§ Instructions to follow:
From the interview below, extract word for word everything from "I do miss Ireland" down to "has to offer.".

§ Source text:
● ● ● ● ● ● ●
Sadhbh Warren, an enthusiastic and avid blogger from Co Cork is now living in Sydney, Australia. We spoke to her about meeting and marrying a cute Australian, wax in Cadbury's chocolate and why she made the leap from Ireland to Australia.
What enticed you to move from Co Cork to Australia?
It was a bit of an accident, a bit of an opportunity and a lot of the love of a cute Australian!
I came over to Sydney on a whim and a backpacker visa in 2006 and just instantly fell for the place; the lifestyle, the people, the weather, the opportunities to see so many amazing new places. I lived and worked in Sydney, Brisbane, Perth, Melbourne and a place called Wagga Wagga (not as much fun as the first four). I had a wonderful time exploring, and managed to swing a second visa (through working on an organic farm, as a fruit-picker and with a traveling funfair).
In my second year back-packing I kept bumping into this cute Australian bloke called Peter and we ended up dating. Being Irish, he had to explain to me what dating involved, as my normal method of meeting nice men was to go to the pub with them - and another 20 or so friends. We got on very well, and I was in no rush to head home to Ireland – Australia was fascinating and the Celtic Tiger was starting to choke on hairballs so there would have been no job for me. I ended up settling in Sydney with plans to stay for a few years, and got a great job, and then Peter and I got a place together – and now it’s five years on and we’re married and both pretty settled in Sydney.
I’m not sure we’ll stay here forever – Peter likes the idea of living overseas at some stage, and I’d like to head back to Europe for a while at some point – but with jobs plentiful in Australia and making a living in Ireland so tough right now, it’s not a tempting prospect to move back right now. I also think I'd really miss Sydney's weather - there are many things I love about Ireland but the climate was never one of them.
What do you think now living abroad? Do you miss home or have you built an Irish community in Australia?
A lot of my friends here are Irish – the four of us who came back-packing out here in 2006 all ended up back over here oddly enough, and all in different ways! I have met a whole bunch of fun Australians and some Irish people I didn’t know in Ireland, so if I really want a big session surrounded by Irish voices and beer I don’t have far to go.
I do miss Ireland sometimes - I am sure everyone Irish and abroad does - but I'm very happy I moved to Australia and so are most of the Irish I know here, which you never hear back home - everyone makes out we sit around in the evenings, watching Glenroe on YouTube and sobbing into our inferior foreign tea, which is just bollocks. When you read those emigrant stories the Irish newspapers publish they’re a bit miserable, they’re all "my family and friends are far away and the tea is funny-tastin' and I have no Taytos”. And it can be like that some days – especially when a friend is celebrating a wedding or new baby, or when Ireland is doing well in the rugby – but most of the time I am very happy to be where I am.
You can be proud to be Irish, and love the country and the people and the many wonderful things about it, while still enjoying what another country has to offer.
Blogging helps for staying in touch, so does Facebook and Skype. I'm very hard-of-hearing so written communication is what I tend to gravitate towards. I try to make to it over to Ireland at least once every two years, and I am very lucky in that some of my friends and family come out to me. And yes, they bring Irish food, usually Cadbury's – they have it here too but they put wax in it to stop it melting at the higher temperatures and it’s just not the same!
● ● ● ● ● ● ●
§ Information shown:
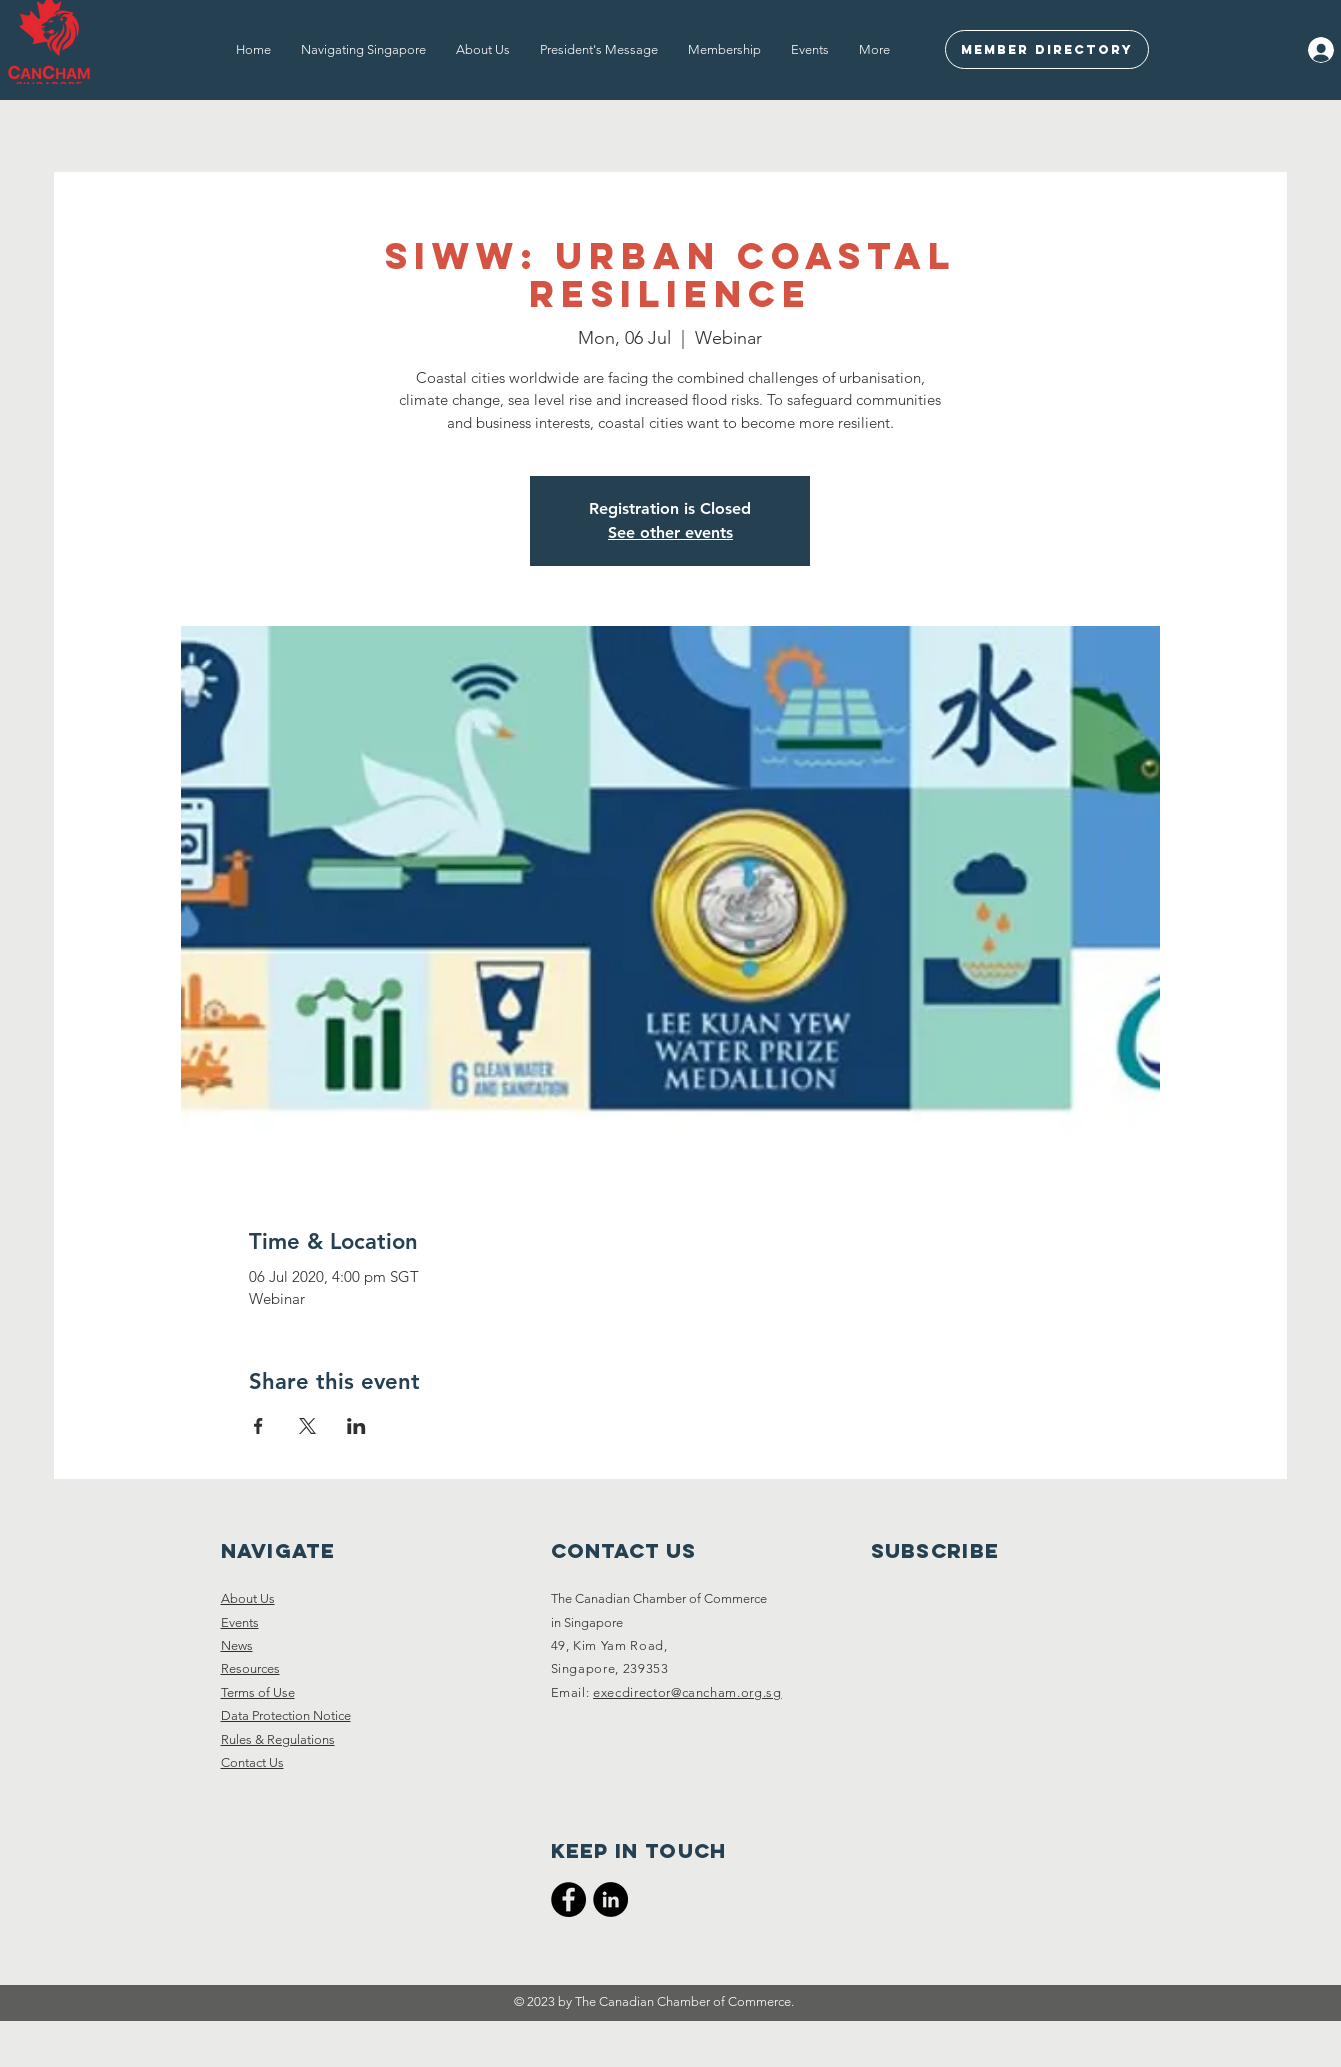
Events (240, 1622)
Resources (250, 1668)
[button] (363, 50)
● ● ● ● ● ● ●
§ Answer to the exercise:
I do miss Ireland sometimes - I am sure everyone Irish and abroad does - but I'm very happy I moved to Australia and so are most of the Irish I know here, which you never hear back home - everyone makes out we sit around in the evenings, watching Glenroe on YouTube and sobbing into our inferior foreign tea, which is just bollocks. When you read those emigrant stories the Irish newspapers publish they’re a bit miserable, they’re all "my family and friends are far away and the tea is funny-tastin' and I have no Taytos”. And it can be like that some days – especially when a friend is celebrating a wedding or new baby, or when Ireland is doing well in the rugby – but most of the time I am very happy to be where I am.
You can be proud to be Irish, and love the country and the people and the many wonderful things about it, while still enjoying what another country has to offer.